HHS has announced another settlement:
Today, the U.S. Department of Health and Human Services (HHS), Office for Civil Rights (OCR) announced a settlement with Saint Joseph’s Medical Center for potential violations of the Health Insurance Portability and Accountability Act of 1996 (HIPAA) Privacy Rule. Saint Joseph’s Medical Center is a non-profit academic medical center in New York that provides a full range of health care services. The settlement involved the impermissible disclosure of COVID-19 patients’ protected health information to a national media outlet.
“When receiving medical care in hospitals and emergency rooms, patients should not have to worry that providers may disclose their health information to the media without their authorization,” said OCR Director Melanie Fontes Rainer. “Providers must be vigilant about patient privacy and take necessary steps to protect it and follow the law.
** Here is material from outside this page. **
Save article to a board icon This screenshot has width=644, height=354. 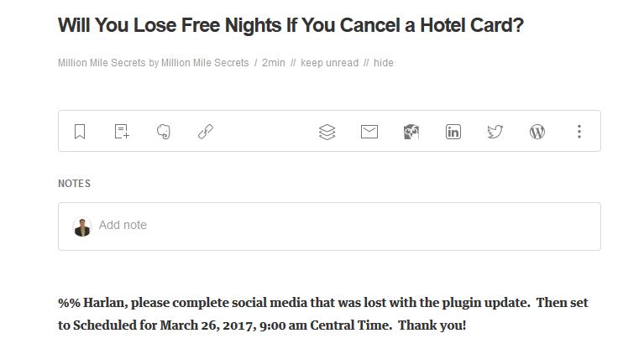click(122, 131)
The Office for Civil Rights will continue to take enforcement actions that puts patient privacy first.”
OCR investigated Saint Joseph’s Medical Center after the Associated Press published an article about the medical center’s response to the COVID-19 public health emergency, which included photographs and information about the facility’s patients. These images were distributed nationally, exposing protected health information including patients’ COVID-19 diagnoses, current medical statuses and medical prognoses, vital signs, and treatment plans.
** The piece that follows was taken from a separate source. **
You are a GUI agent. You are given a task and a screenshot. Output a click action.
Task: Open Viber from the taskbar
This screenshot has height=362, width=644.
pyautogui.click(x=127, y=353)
OCR determined that Saint Joseph’s Medical Center disclosed three patients’ protected health information to the Associated Press without first obtaining written authorization from the patients, therefore potentially violating the HIPAA Privacy Rule. Under the HIPAA Privacy Rule, a covered entity (including a health care provider), may not use or disclose protected health information, except either:
- As the HIPAA Privacy Rule permits or requires; or
- The individual who is the subject of the information (or the individual’s personal representative) authorizes in writing.
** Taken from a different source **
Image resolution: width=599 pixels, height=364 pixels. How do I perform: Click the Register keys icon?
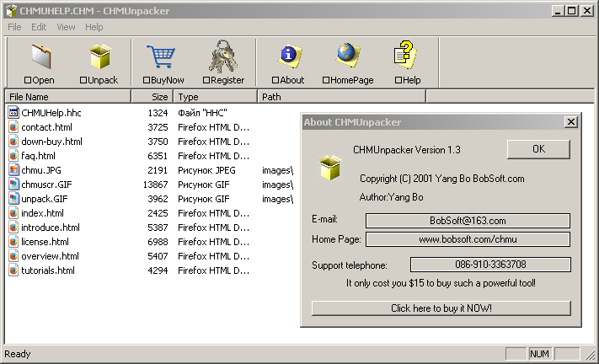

Therefore, regulated entities cannot disclose a patient’s protected health information to the media without first obtaining written authorization from the patient permitting the entity to do so. This includes when health care providers have print or television reporters on the premise.
Saint Joseph’s Medical Center paid $80,000 to OCR and agreed to implement a corrective action plan requiring the facility to develop written policies and procedures that comply with the HIPAA Privacy Rule. Saint Joseph’s Medical Center also agreed to train its workforce on the revised policies and procedures. Under this agreement, OCR will monitor St. Joseph’s Medical Center for two years to ensure compliance under the plan and with the law.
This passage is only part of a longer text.